I Took a Close Friend of the Family to the Emergency Room – and he went from peaky to barely responsive during the journey.
Our family friend has always been a truly outsized character. Witty, unsentimental – and never one to refuse to a further glass. Whenever our families celebrated, he is the person gossiping about the newest uproar to catch up with a local MP, or entertaining us with stories of the shameless infidelity of different footballers from Sheffield Wednesday over the past 40 years.
We would often spend Christmas morning with him and his family, then departing for our own celebrations. Yet, on a particular Christmas, about 10 years ago, when he was scheduled to meet family abroad, he took a fall on the steps, with a glass of whisky in hand, a suitcase gripped in the other, and sustained broken ribs. Medical staff had treated him and advised against air travel. Thus, he found himself back with us, making the best of it, but seeming progressively worse.
The Day Progressed
Time passed, yet the anecdotes weren’t flowing as they usually were. He insisted he was fine but his appearance suggested otherwise. He tried to make it upstairs for a nap but found he could not; he tried, cautiously, to eat Christmas lunch, and did not manage.
So, before I’d so much as put on a festive hat, we resolved to get him to the hospital.
We thought about calling an ambulance, but what would the wait time be on Christmas Day?
A Worrying Turn
Upon our arrival, he had moved from being poorly to hardly aware. Fellow patients assisted us guide him to a ward, where the distinctive odor of hospital food and wind filled the air.
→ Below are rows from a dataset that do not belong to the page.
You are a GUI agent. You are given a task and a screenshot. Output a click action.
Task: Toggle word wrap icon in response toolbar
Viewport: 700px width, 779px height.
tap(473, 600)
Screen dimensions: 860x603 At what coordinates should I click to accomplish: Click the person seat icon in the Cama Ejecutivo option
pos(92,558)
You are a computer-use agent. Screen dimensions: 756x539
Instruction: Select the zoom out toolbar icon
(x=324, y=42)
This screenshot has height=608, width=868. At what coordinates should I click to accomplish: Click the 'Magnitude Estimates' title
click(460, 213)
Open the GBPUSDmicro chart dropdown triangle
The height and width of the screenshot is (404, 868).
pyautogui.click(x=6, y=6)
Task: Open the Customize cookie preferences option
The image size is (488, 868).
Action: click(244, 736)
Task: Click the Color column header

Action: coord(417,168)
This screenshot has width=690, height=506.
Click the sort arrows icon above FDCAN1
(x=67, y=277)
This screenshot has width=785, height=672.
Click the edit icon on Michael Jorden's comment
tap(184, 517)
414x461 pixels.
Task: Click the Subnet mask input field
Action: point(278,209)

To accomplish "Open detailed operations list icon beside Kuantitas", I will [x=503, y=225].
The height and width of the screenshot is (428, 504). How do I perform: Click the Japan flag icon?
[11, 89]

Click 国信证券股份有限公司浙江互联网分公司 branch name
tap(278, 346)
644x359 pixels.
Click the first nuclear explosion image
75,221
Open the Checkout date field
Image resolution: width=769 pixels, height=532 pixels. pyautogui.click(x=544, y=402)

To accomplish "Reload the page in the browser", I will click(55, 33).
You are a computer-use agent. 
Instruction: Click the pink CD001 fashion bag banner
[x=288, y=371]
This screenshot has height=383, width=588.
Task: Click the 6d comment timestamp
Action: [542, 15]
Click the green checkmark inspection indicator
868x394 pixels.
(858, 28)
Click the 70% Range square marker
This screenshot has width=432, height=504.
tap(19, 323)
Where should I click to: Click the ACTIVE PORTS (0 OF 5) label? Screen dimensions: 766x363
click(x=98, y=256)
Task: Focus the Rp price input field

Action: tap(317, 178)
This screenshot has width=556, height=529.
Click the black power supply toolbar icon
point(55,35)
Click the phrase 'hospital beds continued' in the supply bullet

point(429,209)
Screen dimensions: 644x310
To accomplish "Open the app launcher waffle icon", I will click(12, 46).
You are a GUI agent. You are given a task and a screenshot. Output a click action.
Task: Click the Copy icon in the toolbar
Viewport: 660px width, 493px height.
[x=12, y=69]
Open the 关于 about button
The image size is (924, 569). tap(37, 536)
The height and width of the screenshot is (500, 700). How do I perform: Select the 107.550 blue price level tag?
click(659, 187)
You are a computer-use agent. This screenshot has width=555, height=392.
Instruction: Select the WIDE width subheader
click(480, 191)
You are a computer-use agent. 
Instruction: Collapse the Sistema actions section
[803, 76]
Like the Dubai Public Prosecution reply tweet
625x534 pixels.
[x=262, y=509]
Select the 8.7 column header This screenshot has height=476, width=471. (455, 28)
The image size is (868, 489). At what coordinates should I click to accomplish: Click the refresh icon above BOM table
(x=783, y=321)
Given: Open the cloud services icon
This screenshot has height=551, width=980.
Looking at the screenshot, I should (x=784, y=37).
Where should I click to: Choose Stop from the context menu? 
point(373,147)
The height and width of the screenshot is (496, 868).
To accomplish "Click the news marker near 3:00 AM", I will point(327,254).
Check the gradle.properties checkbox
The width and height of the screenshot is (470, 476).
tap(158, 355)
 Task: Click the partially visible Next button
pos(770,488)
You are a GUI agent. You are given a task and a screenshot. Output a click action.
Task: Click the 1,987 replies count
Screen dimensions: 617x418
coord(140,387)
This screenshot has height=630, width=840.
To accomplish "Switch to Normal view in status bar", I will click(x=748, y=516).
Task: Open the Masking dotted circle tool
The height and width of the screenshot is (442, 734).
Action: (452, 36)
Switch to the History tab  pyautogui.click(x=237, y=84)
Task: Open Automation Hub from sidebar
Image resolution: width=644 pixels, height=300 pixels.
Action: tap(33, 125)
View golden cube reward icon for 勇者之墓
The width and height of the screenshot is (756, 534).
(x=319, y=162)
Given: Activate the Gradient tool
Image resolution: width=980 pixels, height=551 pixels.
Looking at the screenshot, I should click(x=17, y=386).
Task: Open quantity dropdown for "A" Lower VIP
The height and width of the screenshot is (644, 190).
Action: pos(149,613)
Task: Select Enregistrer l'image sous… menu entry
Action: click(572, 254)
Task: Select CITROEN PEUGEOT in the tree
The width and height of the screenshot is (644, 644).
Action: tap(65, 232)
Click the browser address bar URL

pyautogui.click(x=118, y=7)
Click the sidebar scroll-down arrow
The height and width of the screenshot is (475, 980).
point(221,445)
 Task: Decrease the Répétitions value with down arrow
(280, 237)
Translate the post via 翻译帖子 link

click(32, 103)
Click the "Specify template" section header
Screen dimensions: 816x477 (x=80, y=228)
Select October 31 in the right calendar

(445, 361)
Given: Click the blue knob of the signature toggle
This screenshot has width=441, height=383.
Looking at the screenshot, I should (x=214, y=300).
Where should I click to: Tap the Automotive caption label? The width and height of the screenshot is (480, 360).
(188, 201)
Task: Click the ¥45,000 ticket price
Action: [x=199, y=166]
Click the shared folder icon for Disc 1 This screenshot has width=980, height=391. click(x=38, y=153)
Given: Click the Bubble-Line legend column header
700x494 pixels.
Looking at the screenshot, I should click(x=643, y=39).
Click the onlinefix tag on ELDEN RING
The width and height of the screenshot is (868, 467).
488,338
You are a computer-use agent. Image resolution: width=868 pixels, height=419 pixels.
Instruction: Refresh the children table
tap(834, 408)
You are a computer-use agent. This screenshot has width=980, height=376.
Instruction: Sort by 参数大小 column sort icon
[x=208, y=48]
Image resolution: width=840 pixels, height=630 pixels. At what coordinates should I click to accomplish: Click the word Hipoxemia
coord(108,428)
Different though, was the spirit. There were heroic attempts at holiday cheer all around, even with the pervasive clinical and somber atmosphere; tinsel hung from drip stands and portions of holiday pudding went cold on tables next to the beds.
Upbeat nursing staff, who no doubt would far rather have been at home, were moving busily and using that great term of endearment so peculiar to the area: “duck”.
A Quiet Journey Back
Once the permitted time ended, we headed home to lukewarm condiments and holiday television. We saw a lighthearted program on television, perhaps a detective story, and took part in a more foolish pastime, such as Sheffield’s take on Monopoly.
It was already late, and it had begun to snow, and I remember having a sense of anticlimax – did we lose the holiday?
The Aftermath and the Story
Although our friend eventually recovered, he had actually punctured a lung and subsequently contracted DVT. And, although that holiday is not my most cherished memory, it has become part of family legend as “the Christmas I saved a life”.
How factual that statement is, or involves a degree of exaggeration, I couldn’t possibly comment, but the story’s yearly repetition has definitely been good for my self-esteem. And, as our friend always says: “don’t let the truth get in the way of a good story”.